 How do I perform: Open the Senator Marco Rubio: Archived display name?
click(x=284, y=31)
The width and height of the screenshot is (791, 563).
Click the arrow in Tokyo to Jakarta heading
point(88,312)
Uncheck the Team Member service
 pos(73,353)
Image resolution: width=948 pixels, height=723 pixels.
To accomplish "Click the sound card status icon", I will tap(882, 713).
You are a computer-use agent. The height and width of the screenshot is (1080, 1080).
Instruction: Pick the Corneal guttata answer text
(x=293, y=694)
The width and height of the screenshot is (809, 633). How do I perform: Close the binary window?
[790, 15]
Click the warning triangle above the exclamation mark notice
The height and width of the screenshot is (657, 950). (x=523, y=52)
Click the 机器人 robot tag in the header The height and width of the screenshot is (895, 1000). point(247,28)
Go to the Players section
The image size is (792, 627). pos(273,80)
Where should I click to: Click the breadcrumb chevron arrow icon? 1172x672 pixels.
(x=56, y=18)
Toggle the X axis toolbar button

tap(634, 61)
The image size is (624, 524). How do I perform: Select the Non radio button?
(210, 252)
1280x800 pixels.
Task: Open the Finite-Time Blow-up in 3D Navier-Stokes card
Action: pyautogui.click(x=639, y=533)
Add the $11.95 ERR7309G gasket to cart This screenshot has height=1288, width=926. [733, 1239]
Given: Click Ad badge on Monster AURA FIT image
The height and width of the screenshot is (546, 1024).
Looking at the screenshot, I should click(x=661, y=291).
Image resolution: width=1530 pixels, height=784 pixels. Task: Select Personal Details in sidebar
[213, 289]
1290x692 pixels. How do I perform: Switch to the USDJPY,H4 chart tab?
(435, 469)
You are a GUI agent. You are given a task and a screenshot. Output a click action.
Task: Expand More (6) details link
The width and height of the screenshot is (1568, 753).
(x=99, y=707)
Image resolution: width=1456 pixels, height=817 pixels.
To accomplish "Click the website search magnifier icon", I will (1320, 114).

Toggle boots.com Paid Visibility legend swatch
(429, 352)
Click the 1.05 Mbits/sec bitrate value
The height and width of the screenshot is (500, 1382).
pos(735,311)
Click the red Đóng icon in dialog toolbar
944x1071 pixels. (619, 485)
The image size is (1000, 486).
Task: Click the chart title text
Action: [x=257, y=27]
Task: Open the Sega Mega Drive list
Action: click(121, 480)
▬▬▬▬▬▬▬▬▬▬
Everything from the line with "Image resolution: width=1530" through the last line of the data is to be retyped verbatim, with no other text.

Image resolution: width=1530 pixels, height=784 pixels. Task: Select Personal Details in sidebar
[213, 289]
1290x692 pixels. How do I perform: Switch to the USDJPY,H4 chart tab?
(435, 469)
You are a GUI agent. You are given a task and a screenshot. Output a click action.
Task: Expand More (6) details link
The width and height of the screenshot is (1568, 753).
(x=99, y=707)
Image resolution: width=1456 pixels, height=817 pixels.
To accomplish "Click the website search magnifier icon", I will (1320, 114).

Toggle boots.com Paid Visibility legend swatch
(429, 352)
Click the 1.05 Mbits/sec bitrate value
The height and width of the screenshot is (500, 1382).
pos(735,311)
Click the red Đóng icon in dialog toolbar
944x1071 pixels. (619, 485)
The image size is (1000, 486).
Task: Click the chart title text
Action: [x=257, y=27]
Task: Open the Sega Mega Drive list
Action: click(121, 480)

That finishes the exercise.